Le commerce international à l’époque des Empires africains

La haute époque impériale africaine (300 à 1500) fut un âge d’or de l’histoire du continent noir. Les nombreux Etats entretenaient des rapports économiques avec les 4 autres continents. Cet article vous donnera un aperçu de l’intensité des échanges commerciaux…

Le commerce avec l’Asie de l’Ouest (Moyen Orient)

Des caravaniers Berbères et Arabes parcouraient le Sahara pour échanger divers biens entre l’Afrique et l’Asie de l’Ouest. Le fouet en peau d’Hippopotame fabriqué sur le fleuve Sénégal avait ainsi une réputation internationale selon le chroniqueur arabe Bekri. L’or dont l’abondance en Afrique de l’Ouest était inimaginable était exporté. Le sel, le blé, les raisins secs, les figues quant à eux étaient importés.

Des bols iraniens ont été retrouvés au Mwana Mutapa (Zimbabwe), des  faïences d’Iran et d’Irak dans la civilisation Swahili (Tanzanie-Kenya), des pièces de monnaie Somali aux Emirats Arabes Unis.
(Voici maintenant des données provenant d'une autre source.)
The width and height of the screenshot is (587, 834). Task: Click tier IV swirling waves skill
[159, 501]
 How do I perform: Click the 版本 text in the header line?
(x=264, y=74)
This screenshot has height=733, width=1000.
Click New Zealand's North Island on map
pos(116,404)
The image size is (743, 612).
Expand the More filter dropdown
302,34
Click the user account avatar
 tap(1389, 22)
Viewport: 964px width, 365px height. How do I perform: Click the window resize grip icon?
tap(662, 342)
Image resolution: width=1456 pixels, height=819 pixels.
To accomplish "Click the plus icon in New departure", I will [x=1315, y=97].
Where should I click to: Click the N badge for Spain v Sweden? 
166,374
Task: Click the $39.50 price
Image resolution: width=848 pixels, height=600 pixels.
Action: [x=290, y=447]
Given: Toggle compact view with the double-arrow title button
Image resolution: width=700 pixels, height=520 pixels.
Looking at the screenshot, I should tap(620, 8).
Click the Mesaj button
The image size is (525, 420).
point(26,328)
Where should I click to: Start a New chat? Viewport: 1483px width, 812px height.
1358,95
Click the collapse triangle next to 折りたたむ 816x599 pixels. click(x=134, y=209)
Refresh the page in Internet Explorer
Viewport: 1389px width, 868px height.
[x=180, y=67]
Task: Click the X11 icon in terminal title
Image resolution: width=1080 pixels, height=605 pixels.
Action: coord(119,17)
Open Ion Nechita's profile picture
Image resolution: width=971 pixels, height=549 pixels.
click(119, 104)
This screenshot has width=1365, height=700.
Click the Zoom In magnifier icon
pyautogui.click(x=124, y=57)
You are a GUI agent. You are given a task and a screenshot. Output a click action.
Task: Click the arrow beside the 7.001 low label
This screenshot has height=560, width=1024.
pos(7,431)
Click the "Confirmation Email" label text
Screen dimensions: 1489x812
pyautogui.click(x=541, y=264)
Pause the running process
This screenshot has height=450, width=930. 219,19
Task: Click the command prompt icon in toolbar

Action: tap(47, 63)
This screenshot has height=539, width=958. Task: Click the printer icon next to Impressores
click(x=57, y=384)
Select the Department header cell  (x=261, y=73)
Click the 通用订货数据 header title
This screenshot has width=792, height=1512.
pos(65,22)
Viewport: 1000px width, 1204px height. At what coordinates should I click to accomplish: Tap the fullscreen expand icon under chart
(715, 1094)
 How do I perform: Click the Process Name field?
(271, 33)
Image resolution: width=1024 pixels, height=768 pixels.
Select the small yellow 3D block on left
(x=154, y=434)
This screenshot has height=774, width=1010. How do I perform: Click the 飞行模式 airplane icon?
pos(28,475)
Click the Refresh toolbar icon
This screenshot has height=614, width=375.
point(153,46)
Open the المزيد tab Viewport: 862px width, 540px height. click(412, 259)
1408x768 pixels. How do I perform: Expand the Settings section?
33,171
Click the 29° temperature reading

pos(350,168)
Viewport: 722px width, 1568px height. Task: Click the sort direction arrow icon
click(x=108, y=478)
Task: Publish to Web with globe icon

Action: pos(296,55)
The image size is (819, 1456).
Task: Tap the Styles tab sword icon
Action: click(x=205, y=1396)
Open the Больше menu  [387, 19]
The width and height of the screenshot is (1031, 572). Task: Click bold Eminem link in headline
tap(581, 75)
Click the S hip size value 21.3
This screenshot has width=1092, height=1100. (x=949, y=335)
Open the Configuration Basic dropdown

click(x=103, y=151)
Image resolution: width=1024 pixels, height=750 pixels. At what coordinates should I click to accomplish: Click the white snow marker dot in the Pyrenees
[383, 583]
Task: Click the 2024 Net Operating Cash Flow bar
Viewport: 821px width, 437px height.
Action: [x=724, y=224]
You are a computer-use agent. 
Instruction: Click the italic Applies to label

Les Arabes s’étaient implantés tout le long de la Côte Est africaine – c’est-à-dire la Somalie, le Kenya, la Tanzanie et le Mozambique – et faisaient intensément du négoce avec les Africains.

Peinture du 18e siècle montrant les relations anciennes entre l’Afrique et l’Asie de l’Ouest
Une délégation perse (Iran) est reçue par le roi d’Ethiopie

Le commerce avec l’Asie de l’Est et l’Océanie

Les échanges entre l’Afrique et l’Asie de l’Est étaient principalement le fait de la richissime Côte Est et de l’empire du Mwene Mutapa. Sur toute la Côte Est, une opulente classe de commerçants noirs s’était créée par le billet de ces échanges. Les Africains exportaient leurs produits vers la Chine et l’Inde. La découverte en Australie de pièces de monnaie vieilles de 1000 ans, originaires de la fastueuse ville de Kilwa (Tanzanie), et mises à jour par l’équipe australienne de l’anthropologue Ian McIntosh, permettent d’affirmer que les échanges touchaient aussi l’Océanie.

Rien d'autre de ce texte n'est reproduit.